API keys are your account's credential for the Leadgram API V2. Manage them from Settings: create a key, give it a name, and revoke it when you're done. Here's what a key can do, how to create one, how it's scoped, the request shape it's meant for, and how to rotate or revoke it.

What API keys are for

An API key lets an external tool or custom script call the Leadgram API on your behalf, without sharing your login credentials or session cookie. It's built for server-to-server integrations (Keitaro pulling data, a script pushing events), not for browser use.

Create a key

  1. Open Settings → API keys.
  2. Give it a name you'll recognize later, e.g. "Keitaro" or "reporting script" (that's the only field the form takes).
  3. Click Create Key. The secret is shown exactly once, right after creation, in a copy box, so copy it now. Neither the keys table nor any endpoint will show the full value again; only the name and creation date persist.
API keys panel with create key dialogAPI keys panel with create key dialog

Scopes and organization binding

A key isn't scoped to a specific project or permission set from the panel. It's tied to your user account and carries the same access your account has, wherever it's used. There's no per-teammate sub-scoping in the current UI: if several people need integration access, mint a key per person or per integration so you can tell them apart in the table and revoke exactly one without breaking the others.

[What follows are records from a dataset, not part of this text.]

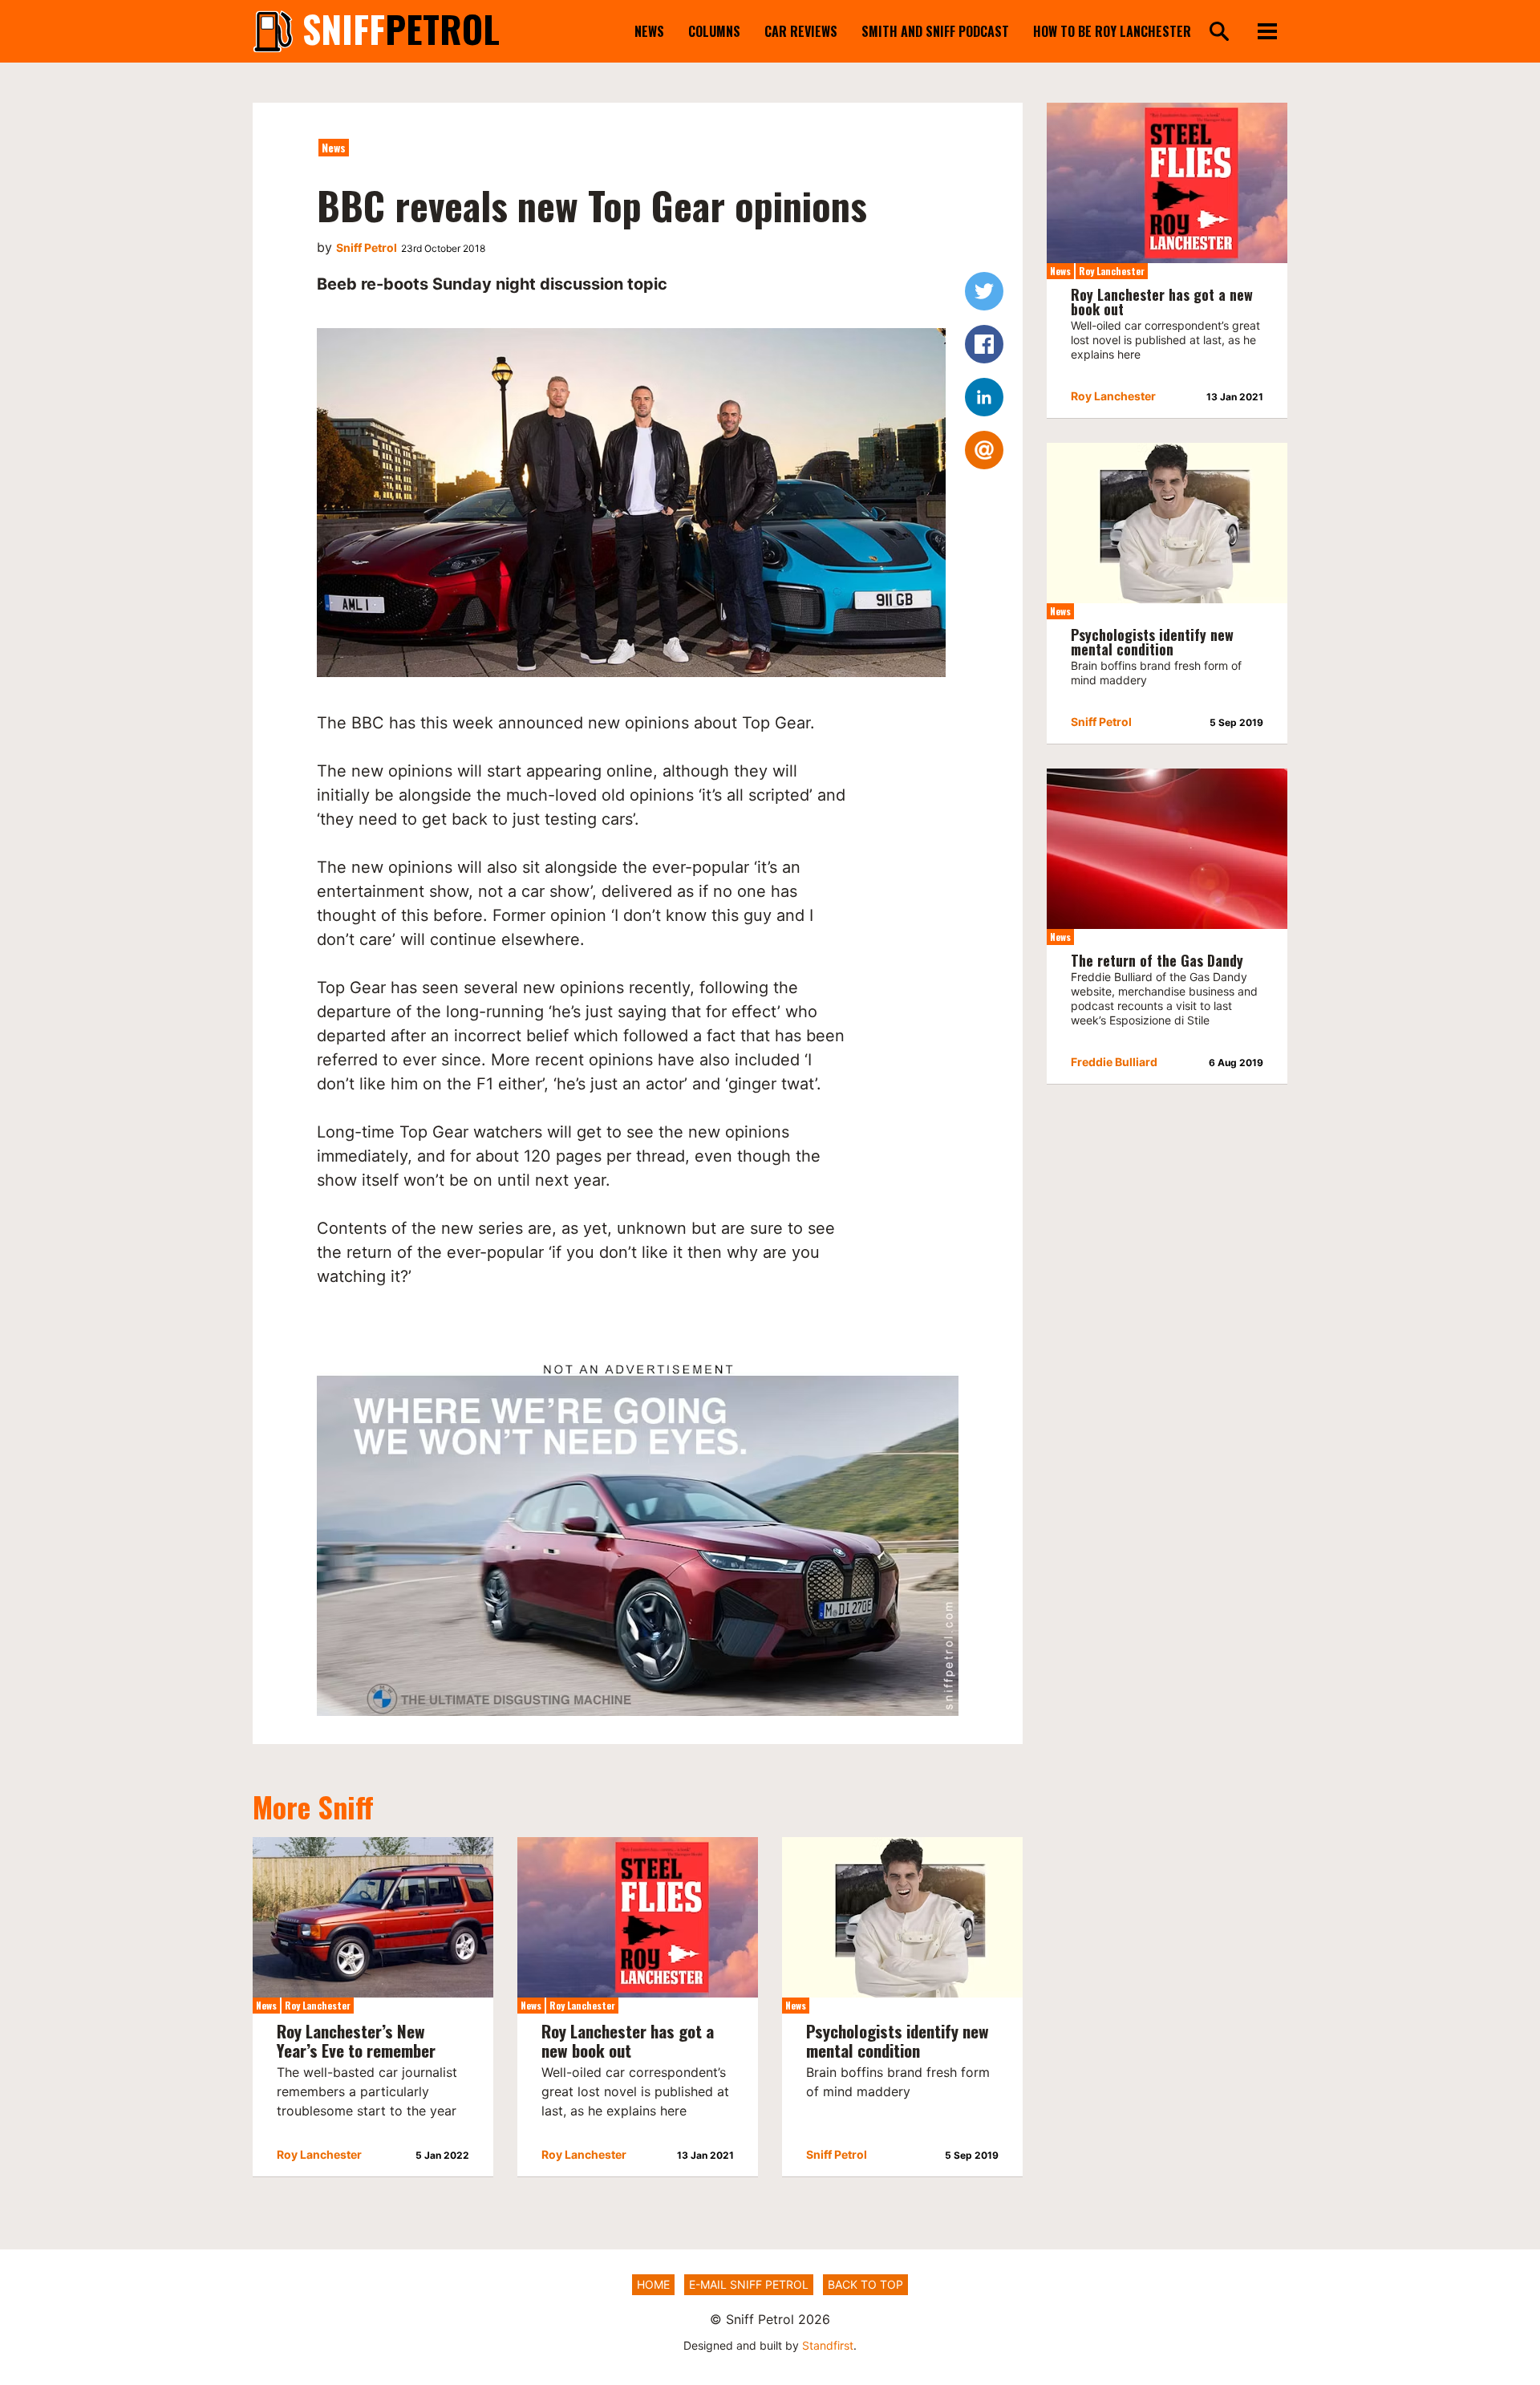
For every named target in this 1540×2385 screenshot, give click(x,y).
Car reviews (800, 31)
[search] (1219, 32)
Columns (714, 31)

Use the key in server-to-server calls

Send the key on the x-api-key request header. That's the header name the Leadgram API is built around:

curl https://leadgram.org/api/<endpoint> \
  -H "x-api-key: YOUR_API_KEY"

Programmatic API authentication by key isn't enabled on endpoints yet. Key management (create, name, revoke) works today; request auth is coming. This is the request shape you'll use once it's live, not something you can rely on now.

Swap in whichever endpoint you're integrating when request auth ships.

Rotate and revoke

There's no in-place "regenerate": a key's secret is fixed for its lifetime. To rotate one, create a new key first, swap it into your integration, confirm it works, then revoke the old key from the table so nothing keeps running on it. Revoking is immediate: click Revoke on a key's row and it stops working right away, with no grace period, so do the swap before the revoke, not after.

Common pitfalls

  • The secret is shown once, at creation. Close the dialog before copying it and it's gone for good; revoke the key and create a new one.
  • A key carries your account's full access, so don't paste it into a support chat, a public repo, or a shared script, and rotate anything that leaked.
  • Revoking has no undo and no delay: any integration still using the old key starts failing immediately.
  • Name your keys for what they're plugged into (e.g. "Keitaro prod") so you know which one to revoke when something breaks, instead of guessing from a bare creation date.